The creation of the album spans an eventful two years in Shelley’s life: the album was written from fall 2019 through fall 2020, during a time where she and fellow folk music lifer and then-partner Nathan Salsburg settled into their farm life home and discovered they were expecting their first child, with recording coming in 2021 after the birth of their daughter and becoming married. This mixture of big, positive personal events, plus the universal, jarring experience of the pandemic striking, created a pensive atmosphere for Shelley and company, her songs exploring humanity from her own eyes and others. In “Home,” she takes a look at the place she now lives, a former tree farm, and sees the idea of home through the eyes of a child through time, from a place you long for to somewhere to break free from, and back again. Even in coming back, the threshold leading there still presents a question: “Stalled in the driveway / The way in, or the way out?”. Elsewhere on the album, you can enter “Like The Thunder” in the list of great love songs, with Shelley, Salsburg, and guest drummer Spencer Tweedy making a rollicking, jubilant ode to romance taking root and growing strong. Salsburg’s warm electric guitar interludes are a bright spot here, exactly as triumphant as the joy of love is.
Shelley and Salsburg together create the core of the album, but many other voices make the songs really come alive. Of the handful of duets included, my personal favorite is “Amberlit Morning,” with Bill Callahan joining for a rumination of the wonders and images of childhood, and how hard it can be to carry that sentiment with you through time. Callahan’s weathered baritone is a stunning foil to Shelley’s clear contralto, their voices weaving as a mirror of the sweet ideals of youth and the starker realities of age. Throughout the album, horn and string arrangements from producer/multi-instrumentalist James Elkington push Shelley’s songs to new heights, the settings at times sparse and spectral, and other times lush and elegant.

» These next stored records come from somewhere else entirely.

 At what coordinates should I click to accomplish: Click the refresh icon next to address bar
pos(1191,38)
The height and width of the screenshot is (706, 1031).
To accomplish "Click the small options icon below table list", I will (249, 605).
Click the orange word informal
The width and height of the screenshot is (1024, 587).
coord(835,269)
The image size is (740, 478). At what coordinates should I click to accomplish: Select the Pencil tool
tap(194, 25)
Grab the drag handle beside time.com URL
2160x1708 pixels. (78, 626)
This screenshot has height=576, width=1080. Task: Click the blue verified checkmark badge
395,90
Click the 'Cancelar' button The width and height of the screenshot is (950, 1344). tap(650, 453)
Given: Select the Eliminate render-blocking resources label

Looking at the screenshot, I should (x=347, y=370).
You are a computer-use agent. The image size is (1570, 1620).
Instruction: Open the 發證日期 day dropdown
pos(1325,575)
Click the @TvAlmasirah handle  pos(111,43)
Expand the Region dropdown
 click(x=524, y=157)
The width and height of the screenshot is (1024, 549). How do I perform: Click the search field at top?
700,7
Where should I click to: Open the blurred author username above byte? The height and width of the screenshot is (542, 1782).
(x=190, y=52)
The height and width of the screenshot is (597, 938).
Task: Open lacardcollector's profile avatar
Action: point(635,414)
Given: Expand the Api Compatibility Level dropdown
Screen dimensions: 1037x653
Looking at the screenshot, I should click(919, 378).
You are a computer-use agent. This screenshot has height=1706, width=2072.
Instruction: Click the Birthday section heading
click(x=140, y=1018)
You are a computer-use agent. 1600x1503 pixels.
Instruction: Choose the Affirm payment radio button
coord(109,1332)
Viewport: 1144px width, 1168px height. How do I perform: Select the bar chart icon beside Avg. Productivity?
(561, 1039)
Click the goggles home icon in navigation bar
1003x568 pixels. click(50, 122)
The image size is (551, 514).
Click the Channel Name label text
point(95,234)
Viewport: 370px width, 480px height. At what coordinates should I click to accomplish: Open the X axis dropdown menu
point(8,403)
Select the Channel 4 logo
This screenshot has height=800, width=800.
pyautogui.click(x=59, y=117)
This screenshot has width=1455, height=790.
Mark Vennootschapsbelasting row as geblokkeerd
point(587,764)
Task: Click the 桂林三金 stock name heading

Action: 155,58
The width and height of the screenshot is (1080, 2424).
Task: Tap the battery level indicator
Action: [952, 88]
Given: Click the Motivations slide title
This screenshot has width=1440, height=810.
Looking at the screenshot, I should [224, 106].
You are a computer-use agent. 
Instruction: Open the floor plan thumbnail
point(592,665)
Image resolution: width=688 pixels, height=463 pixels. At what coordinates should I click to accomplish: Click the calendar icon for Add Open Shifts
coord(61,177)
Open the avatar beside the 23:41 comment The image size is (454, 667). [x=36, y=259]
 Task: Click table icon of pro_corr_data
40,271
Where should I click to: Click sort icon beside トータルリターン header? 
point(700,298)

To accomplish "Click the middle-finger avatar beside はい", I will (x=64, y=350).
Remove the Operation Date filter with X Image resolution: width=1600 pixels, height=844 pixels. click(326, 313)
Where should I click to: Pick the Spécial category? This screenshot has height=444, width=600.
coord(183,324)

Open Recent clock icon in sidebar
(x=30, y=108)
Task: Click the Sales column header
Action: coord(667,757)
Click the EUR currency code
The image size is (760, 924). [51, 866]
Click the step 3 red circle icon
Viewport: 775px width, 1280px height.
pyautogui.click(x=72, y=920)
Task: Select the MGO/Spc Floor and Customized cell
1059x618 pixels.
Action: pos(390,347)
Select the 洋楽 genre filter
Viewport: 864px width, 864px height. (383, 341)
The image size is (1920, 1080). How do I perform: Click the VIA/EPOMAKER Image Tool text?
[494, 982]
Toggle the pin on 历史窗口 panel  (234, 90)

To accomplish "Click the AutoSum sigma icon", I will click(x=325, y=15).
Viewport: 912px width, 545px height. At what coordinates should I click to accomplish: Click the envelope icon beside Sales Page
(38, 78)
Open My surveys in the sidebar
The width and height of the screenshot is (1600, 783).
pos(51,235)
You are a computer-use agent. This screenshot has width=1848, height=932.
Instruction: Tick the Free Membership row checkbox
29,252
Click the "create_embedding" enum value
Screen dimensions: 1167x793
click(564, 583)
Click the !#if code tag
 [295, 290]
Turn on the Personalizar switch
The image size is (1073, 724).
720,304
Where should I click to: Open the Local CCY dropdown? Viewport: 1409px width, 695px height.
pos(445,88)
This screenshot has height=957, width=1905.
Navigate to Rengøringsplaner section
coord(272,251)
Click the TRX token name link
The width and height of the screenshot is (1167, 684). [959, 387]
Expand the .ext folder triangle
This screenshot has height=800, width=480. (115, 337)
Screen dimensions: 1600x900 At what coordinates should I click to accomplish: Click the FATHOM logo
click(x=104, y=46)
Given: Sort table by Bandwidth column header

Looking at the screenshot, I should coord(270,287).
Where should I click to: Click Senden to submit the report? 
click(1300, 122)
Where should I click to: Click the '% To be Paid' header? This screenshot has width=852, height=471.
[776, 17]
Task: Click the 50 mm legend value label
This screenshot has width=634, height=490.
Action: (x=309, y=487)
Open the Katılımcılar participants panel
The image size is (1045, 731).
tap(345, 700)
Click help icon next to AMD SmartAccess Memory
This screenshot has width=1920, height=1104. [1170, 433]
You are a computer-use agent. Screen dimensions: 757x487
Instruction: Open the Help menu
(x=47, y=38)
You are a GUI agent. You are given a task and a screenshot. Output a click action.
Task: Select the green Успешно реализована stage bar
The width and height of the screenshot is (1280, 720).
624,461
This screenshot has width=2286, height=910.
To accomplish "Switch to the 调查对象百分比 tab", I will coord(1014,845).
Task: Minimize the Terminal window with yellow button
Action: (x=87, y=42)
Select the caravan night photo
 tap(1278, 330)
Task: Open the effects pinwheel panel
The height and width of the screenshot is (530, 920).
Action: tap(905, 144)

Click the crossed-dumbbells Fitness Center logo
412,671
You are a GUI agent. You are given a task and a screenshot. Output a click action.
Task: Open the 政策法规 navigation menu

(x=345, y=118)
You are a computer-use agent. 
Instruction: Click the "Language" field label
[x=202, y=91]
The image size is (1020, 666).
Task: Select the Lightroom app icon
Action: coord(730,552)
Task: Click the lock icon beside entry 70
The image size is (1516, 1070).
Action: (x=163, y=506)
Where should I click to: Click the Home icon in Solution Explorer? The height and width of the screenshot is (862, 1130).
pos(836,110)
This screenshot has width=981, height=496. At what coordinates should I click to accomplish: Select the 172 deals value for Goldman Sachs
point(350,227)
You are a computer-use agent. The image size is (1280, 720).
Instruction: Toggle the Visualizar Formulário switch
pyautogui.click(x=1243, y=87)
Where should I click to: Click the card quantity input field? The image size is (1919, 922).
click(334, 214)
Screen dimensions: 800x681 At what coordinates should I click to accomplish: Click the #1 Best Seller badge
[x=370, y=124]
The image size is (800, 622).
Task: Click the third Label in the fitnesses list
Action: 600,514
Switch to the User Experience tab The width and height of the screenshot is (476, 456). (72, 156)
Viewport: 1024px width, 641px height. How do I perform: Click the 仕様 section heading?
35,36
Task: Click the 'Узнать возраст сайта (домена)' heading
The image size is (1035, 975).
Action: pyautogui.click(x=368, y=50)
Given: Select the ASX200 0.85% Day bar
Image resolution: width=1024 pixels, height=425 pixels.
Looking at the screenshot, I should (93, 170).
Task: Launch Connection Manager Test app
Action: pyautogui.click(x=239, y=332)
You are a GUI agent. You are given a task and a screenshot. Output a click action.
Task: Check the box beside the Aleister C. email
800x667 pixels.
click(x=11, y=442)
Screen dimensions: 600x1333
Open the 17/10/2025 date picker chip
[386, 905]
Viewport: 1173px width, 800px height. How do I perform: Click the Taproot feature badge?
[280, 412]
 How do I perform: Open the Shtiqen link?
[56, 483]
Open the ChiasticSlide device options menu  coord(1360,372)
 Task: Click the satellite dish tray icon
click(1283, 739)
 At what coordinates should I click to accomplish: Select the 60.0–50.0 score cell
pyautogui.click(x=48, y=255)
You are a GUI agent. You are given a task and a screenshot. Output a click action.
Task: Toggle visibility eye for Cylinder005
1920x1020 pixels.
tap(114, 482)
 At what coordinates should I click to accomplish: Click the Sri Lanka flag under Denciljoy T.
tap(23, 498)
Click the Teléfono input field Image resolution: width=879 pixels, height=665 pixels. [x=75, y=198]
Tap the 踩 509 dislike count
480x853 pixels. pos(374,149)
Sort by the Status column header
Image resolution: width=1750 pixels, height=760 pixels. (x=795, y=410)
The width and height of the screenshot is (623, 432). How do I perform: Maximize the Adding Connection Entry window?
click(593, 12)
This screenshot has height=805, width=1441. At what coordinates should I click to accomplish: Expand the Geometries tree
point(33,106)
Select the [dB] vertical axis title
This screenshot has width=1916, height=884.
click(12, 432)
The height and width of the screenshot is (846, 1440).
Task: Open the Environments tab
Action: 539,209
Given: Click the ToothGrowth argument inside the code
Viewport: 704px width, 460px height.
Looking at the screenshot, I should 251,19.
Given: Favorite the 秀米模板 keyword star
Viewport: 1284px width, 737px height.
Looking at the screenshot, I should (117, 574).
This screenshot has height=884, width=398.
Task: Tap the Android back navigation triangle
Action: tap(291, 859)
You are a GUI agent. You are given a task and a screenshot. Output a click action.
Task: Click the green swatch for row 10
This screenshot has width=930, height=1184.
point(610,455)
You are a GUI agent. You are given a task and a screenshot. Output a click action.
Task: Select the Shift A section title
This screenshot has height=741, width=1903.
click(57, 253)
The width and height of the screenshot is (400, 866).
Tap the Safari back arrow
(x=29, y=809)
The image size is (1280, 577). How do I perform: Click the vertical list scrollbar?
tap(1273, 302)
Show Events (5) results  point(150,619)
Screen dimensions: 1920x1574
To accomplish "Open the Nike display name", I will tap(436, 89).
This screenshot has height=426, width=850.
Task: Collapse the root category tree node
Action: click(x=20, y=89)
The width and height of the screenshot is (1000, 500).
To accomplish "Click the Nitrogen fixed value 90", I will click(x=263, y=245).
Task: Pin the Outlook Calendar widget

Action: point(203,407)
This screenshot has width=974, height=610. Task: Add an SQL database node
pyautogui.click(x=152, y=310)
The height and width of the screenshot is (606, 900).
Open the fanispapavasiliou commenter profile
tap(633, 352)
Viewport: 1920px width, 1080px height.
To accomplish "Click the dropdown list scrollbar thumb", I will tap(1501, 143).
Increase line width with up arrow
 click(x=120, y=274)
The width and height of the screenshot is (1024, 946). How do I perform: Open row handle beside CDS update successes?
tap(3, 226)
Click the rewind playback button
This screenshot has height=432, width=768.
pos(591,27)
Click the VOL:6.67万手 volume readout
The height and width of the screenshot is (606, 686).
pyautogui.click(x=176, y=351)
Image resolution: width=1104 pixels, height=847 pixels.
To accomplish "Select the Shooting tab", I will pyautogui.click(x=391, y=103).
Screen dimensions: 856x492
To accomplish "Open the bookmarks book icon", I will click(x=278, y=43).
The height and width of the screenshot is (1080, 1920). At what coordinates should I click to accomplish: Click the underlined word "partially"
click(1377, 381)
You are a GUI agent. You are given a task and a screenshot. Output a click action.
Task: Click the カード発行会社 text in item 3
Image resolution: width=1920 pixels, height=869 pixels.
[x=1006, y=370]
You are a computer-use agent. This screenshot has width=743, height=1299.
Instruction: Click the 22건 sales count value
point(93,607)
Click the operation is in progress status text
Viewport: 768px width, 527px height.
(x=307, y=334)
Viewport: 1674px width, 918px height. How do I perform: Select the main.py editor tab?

Life can often bring a curious mixture of things together, presenting us with a conundrum of how to parse it all out, to balance the good with the bad, to reconcile joy with unease. Shelley has plenty of new light in her life, and also plenty of darker places to shine it into alongside the rest of us. Let us try to take her lead and bring it all together, to do our best to keep a hand on hope as we venture out into the next unknown; I think the album’s title track brings the spirit best: “Be the spur in my side / Be the shade on my eyes / All my friends and my enemies too / I'm with you, I'm with you.”